» **INSTRUCTIONS FOR THE TASK**: Your answer should be a single number: the count of lines in the listing that contain "Francs".

» **SOURCE MATERIAL**:
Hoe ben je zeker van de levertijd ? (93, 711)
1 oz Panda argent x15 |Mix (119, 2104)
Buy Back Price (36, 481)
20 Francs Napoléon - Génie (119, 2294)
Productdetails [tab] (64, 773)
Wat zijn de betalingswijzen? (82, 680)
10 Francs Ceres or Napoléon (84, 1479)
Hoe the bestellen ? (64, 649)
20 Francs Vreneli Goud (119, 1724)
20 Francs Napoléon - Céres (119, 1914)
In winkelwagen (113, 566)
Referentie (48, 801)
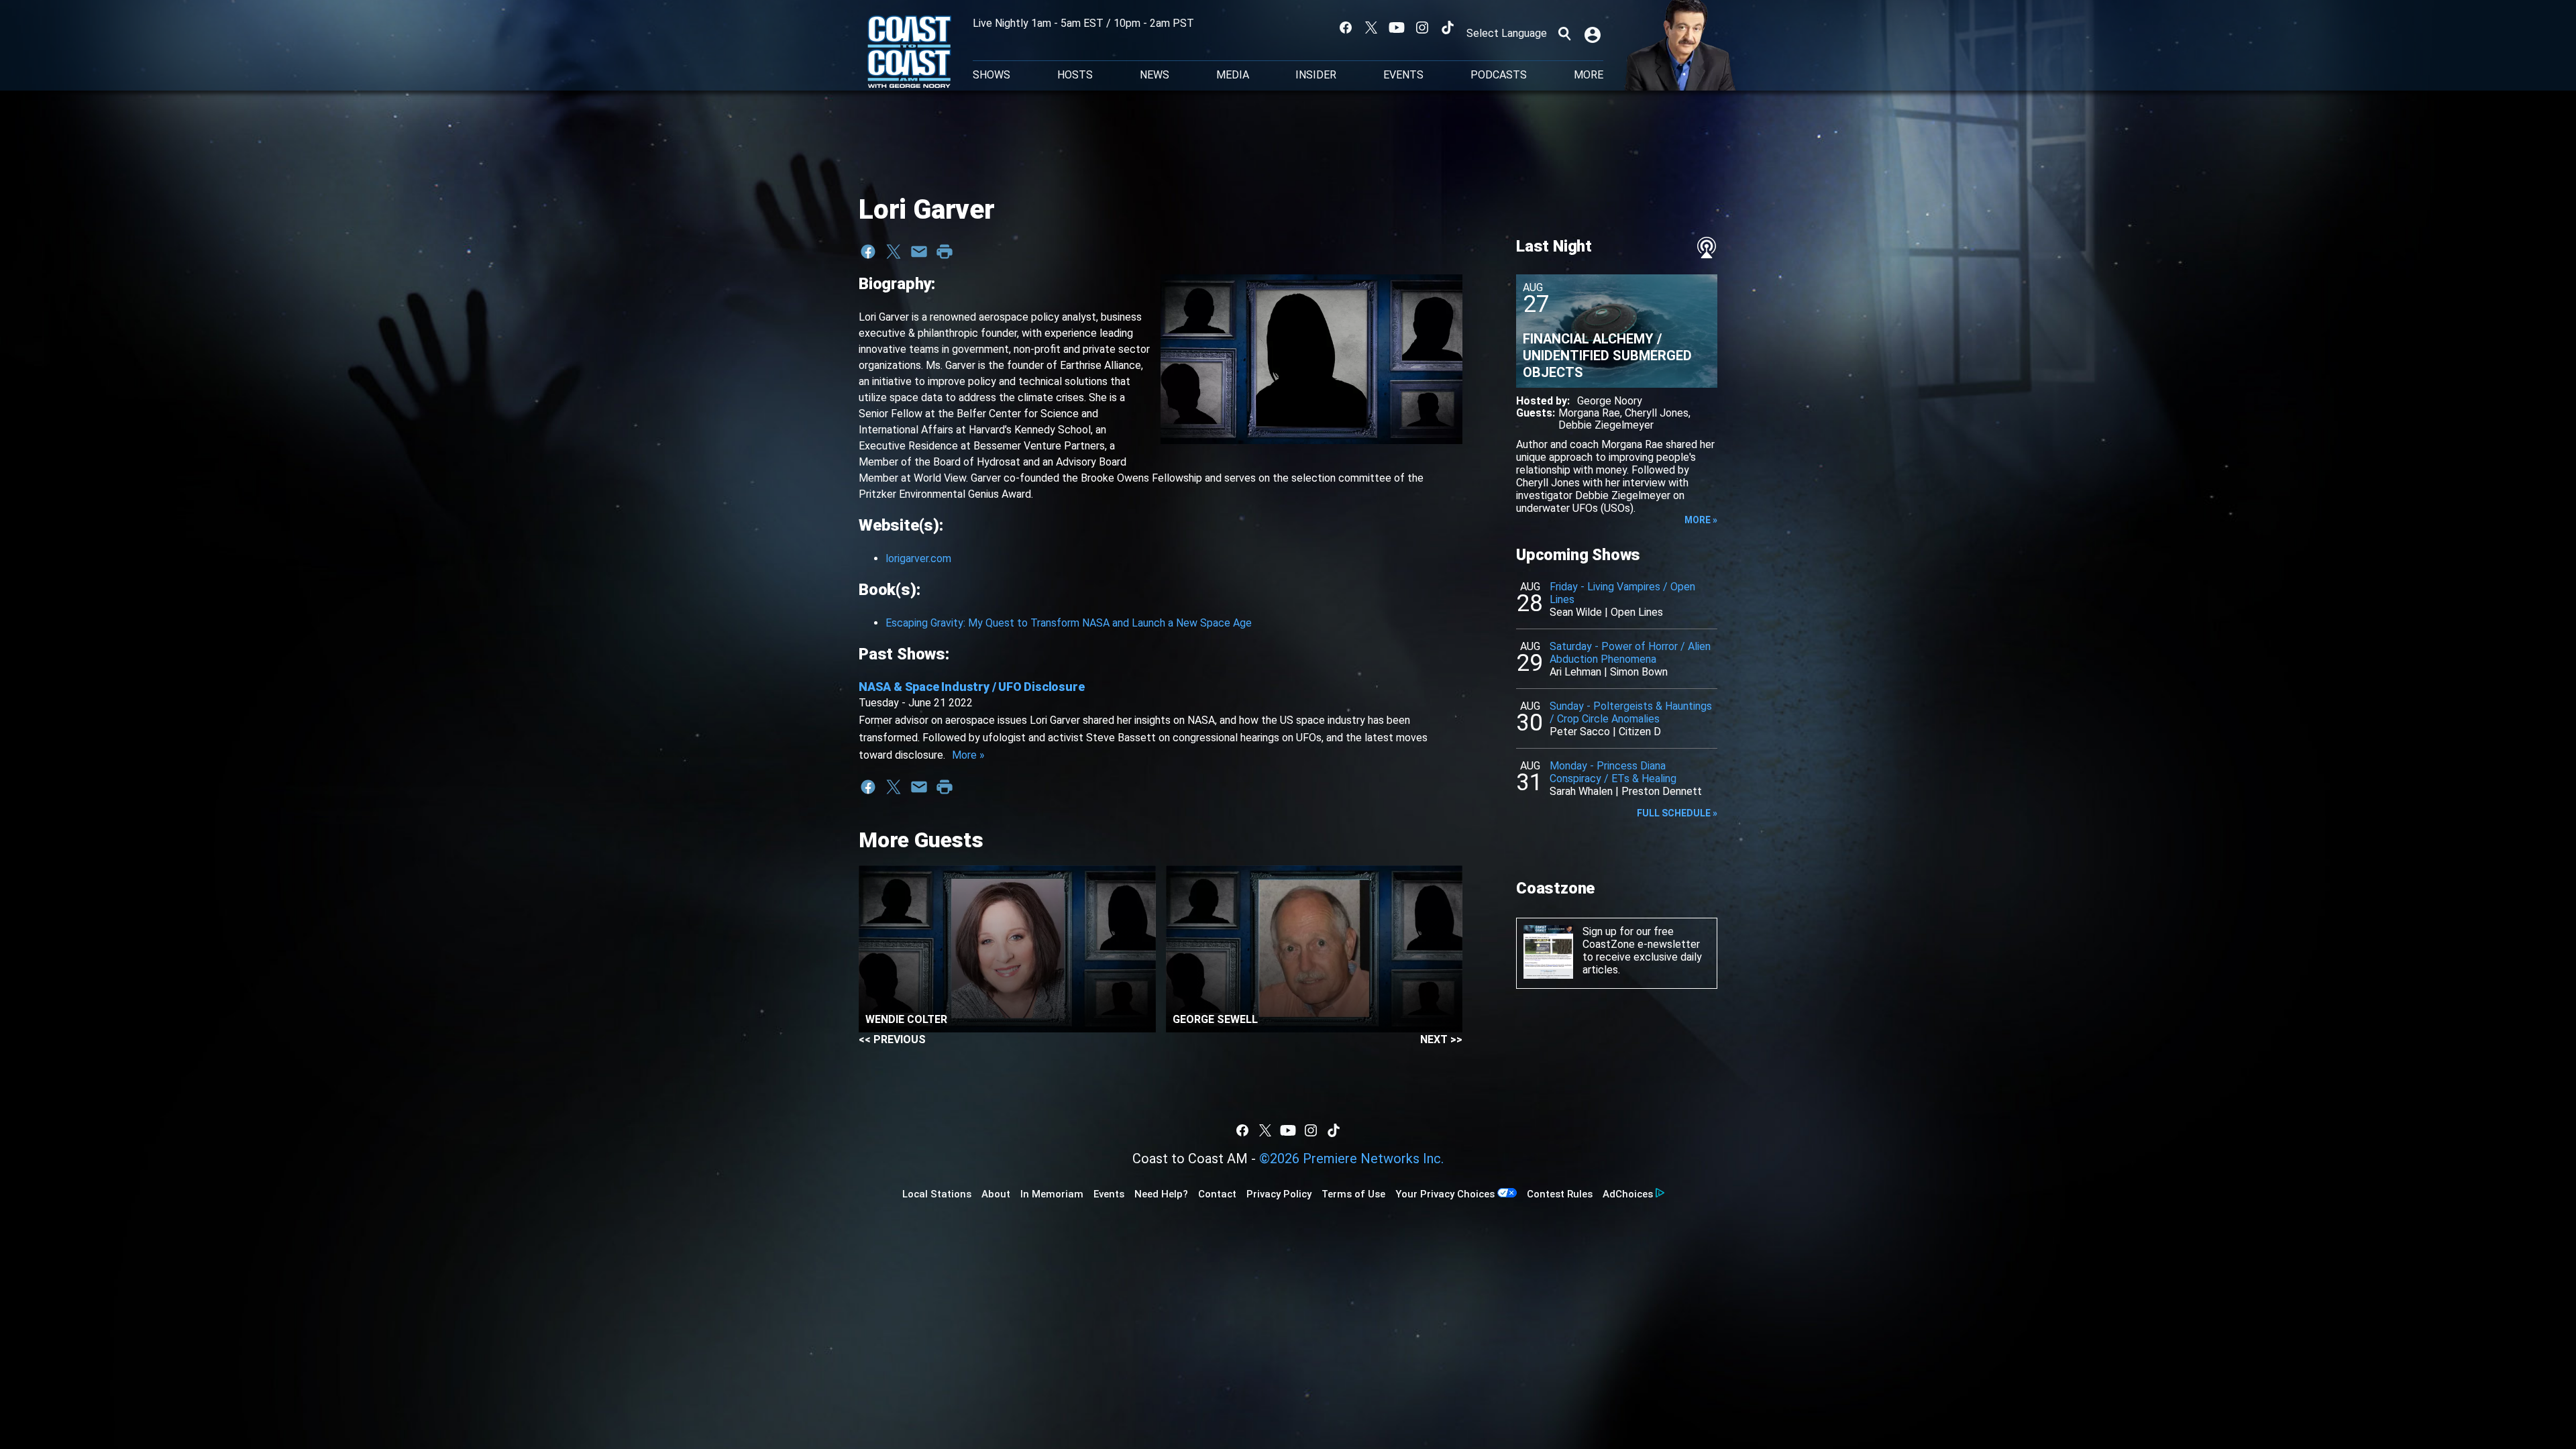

» **OUTPUT**: 4